An understanding of certain mutations in the PI3K pathway has given researchers some early clues about the best drug combinations and about which patient populations will best respond. One of the more compelling theories is that PI3K inhibitors will work well in combination with drugs that block another cell signaling pathway called KRas/MAPK.
“KRas mutations are associated with many of the deadliest cancers,” including colorectal and pancreatic, Pfizer’s Abraham says. Yet they are incredibly resistant to conventional chemotherapy, and based on preclinical studies of the mutations, are expected to be resistant to the new batch of mTOR/PI3K inhibitors as well, he adds. The working hypothesis is that knocking out two of the major drivers of cancer—the KRas and PI3K pathways—could have a significant effect on the most recalcitrant tumors.
The trick is to find a combination of compounds that knocks down cancer cells without being too toxic to normal cells. Companies already have begun trials testing the combination of PI3K inhibitors with compounds that block MEK, one player in the KRas/MAPK pathway. Both GSK and Genentech have launched Phase I studies testing their pan-PI3K inhibitors with their lead MEK inhibitors.
But combining two agents that have yet to be approved—so far, no MEK inhibitor has reached the market—is a complicated endeavor. “It is complex when you’re dose-escalating different drugs that are still early in the clinical development,” Genentech’s Olivero acknowledges. “We have to do it very cautiously, dosing up one and then the next in a stepwise action.” Genentech last week provided evidence that the cautious approach is working: the company said data from its Phase I study showed the combination of its MEK and PI3K inhibitors is safe enough to move forward into further studies.

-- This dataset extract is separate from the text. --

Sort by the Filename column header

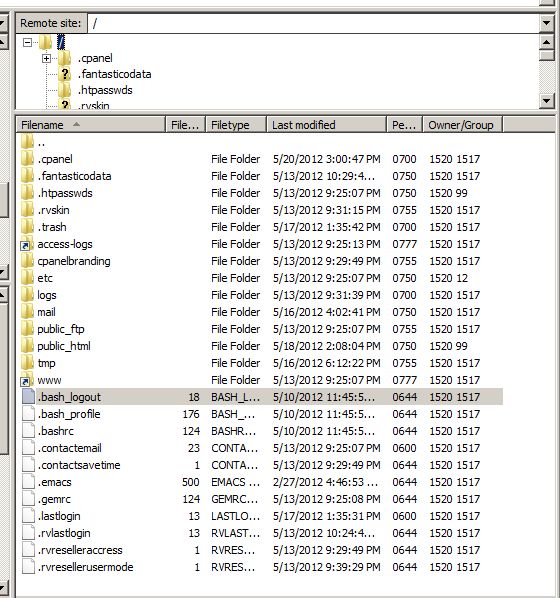[x=90, y=125]
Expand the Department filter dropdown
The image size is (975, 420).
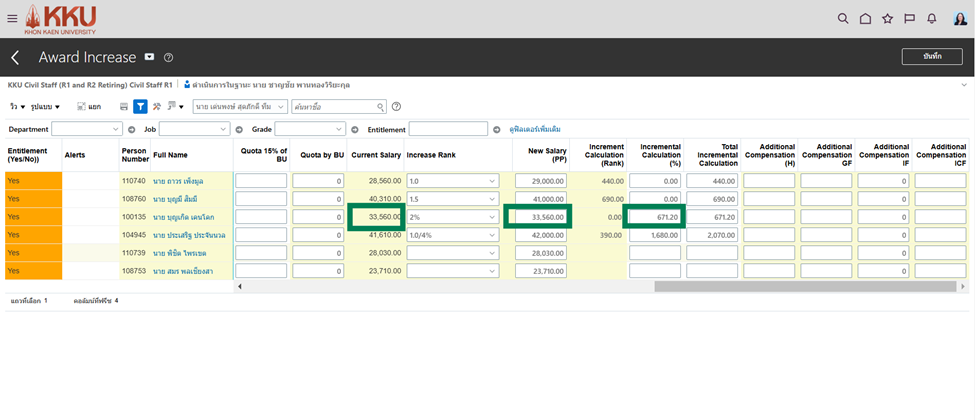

As Phase I trials of Genentech’s GDC0980 and GDC0941 wrap up, a series of Phase Ib trials is being rolled out to test combining them with chemotherapy, other targeted agents, and drug candidates from the firm’s pipeline. “Driven by the science, we’ve aggressively started combining our inhibitors with a variety of different agents,” Olivero says.
With so much attention focused on combination studies, it’s critical for biotech firms that lack pipeline breadth to find partners. Intellikine has some 50 collaborations ongoing to help determine relevant patient populations for its compounds. “We’re collaborating with academic investigators as well as scientists at other companies who have hypotheses about their patient population and how best to treat it,” Wilson says.
Even big pharma companies have turned to their competitors to enable combination studies. AstraZeneca and Merck & Co. were the first to partner. They tested a Merck compound blocking AKT, a member of the PI3K pathway, in combination with AstraZeneca’s MEK inhibitor. Sanofi is working with Merck Serono, and Merck and GSK have teamed for similar studies.
Despite the uncertainty around how to best use these new compounds, scientists are confident that PI3K inhibitors will eventually be important in the treatment of cancer. Although they aren’t going to be “the magic bullet,” they will be a good part of the therapeutic palette, Barts Cancer Institute’s Vanhaesebroeck says. “We will just have to be smart about how we use them.”
“My feeling is that PI3 kinase inhibitors will be a very important part of targeted therapy moving forward,” Engelman adds. “This pathway is very important for the survival of cancer cells, but we’re still learning how to use these drugs appropriately.”